私はこの動きを非常に残念に思う反面、国民がウクライナの惨状を見て、よもやと思いつつも大きな不安を現実に感じているとすれば、それを無視して手を束ねているだけでは国の責任を果たしているとは言えないと考える。
なぜなら台湾海峡は火を噴かないとは言えないからだ。中國もロシアもかつては共産党が政権をにぎり、社会主義の実現を目指したのであったが、それぞれの曲折を経て現存しているのは社会主義社会ではなく、皮肉なことにレーニンの「プロレタリア独裁」理論だけを引き継いだ強権国家(権威主義国家とも言われる)である。
双方に共通しているのは独裁者が権力をにぎり、それを長期間手放そうとしないことだ。中國の習近平は「国家主席は2期10年まで」という憲法の条項を自分の任期中の2018年に廃止して、来月の全国人民代表大会で3期目の国家主席に当選するはずである。憲法に任期の制限がなくなった以上、本人がやめると言わない限り、居座ろうと思えば対立候補が出て来ない限り、いつまででも国家主席でいられる制度となっている。言論・報道の自由がない社会では、対立候補など出ようにもなにも、虚空にこぶしを振り上げることしかできない。

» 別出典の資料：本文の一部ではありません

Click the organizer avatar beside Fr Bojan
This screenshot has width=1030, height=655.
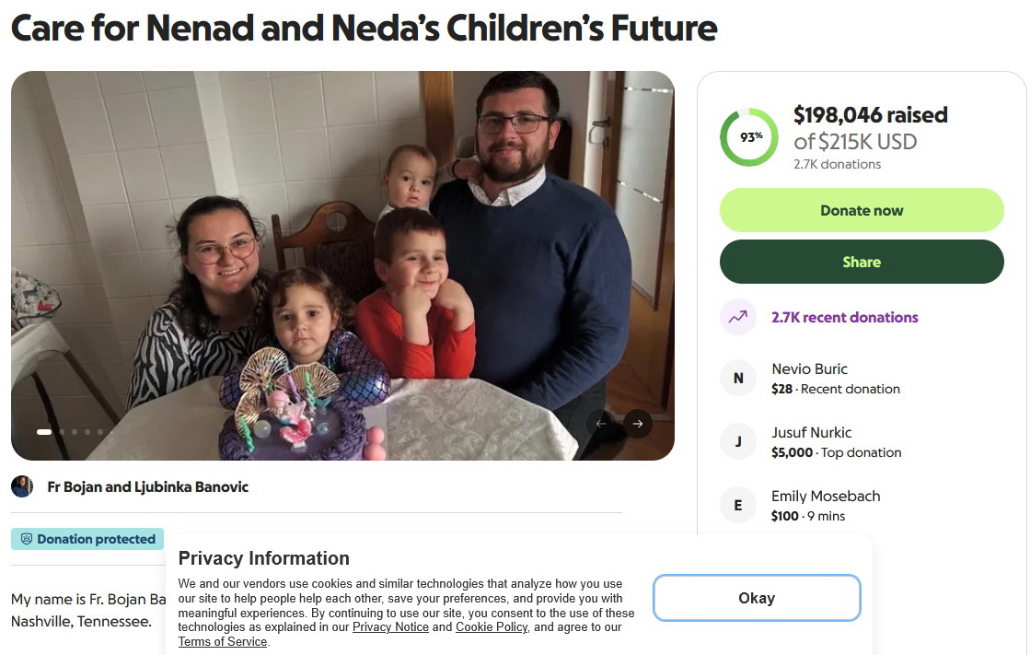pos(22,486)

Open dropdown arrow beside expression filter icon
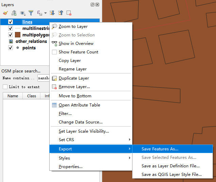[x=45, y=13]
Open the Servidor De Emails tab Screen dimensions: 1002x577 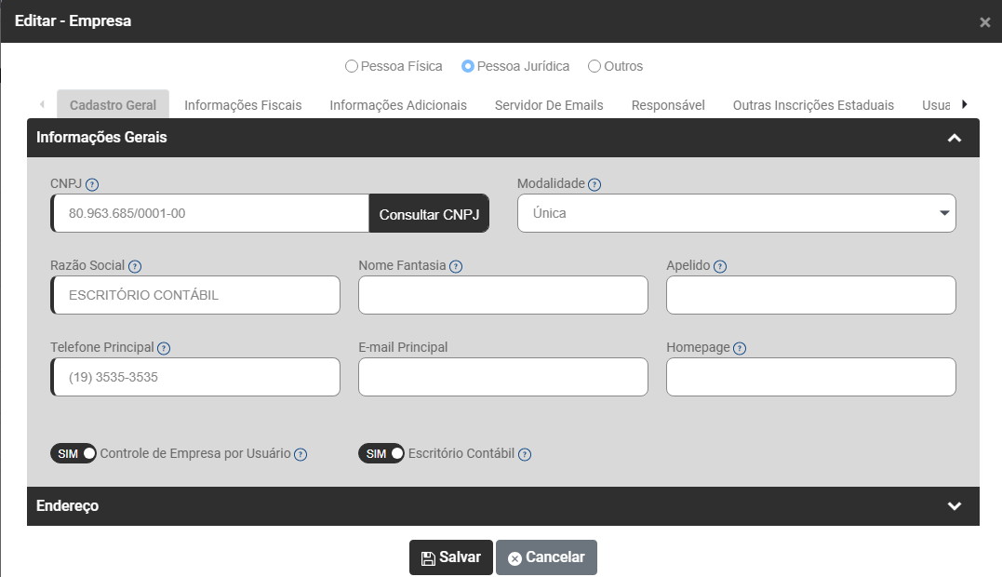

プーチンに至っては「大統領の連任は2期まで」という憲法の規定はあれども、そこには「連任は一回だけ」とは書かれていないのをいいことに、すでに4年の任期を2度、つまり8年務めた後、いったん大統領職を辞して首相を4年務め、再び任期6年の大統領に当選して、今、その任期の2期目の途中にあり、来年の任期切れの時点では合計20年間、大統領職に在任したことになる。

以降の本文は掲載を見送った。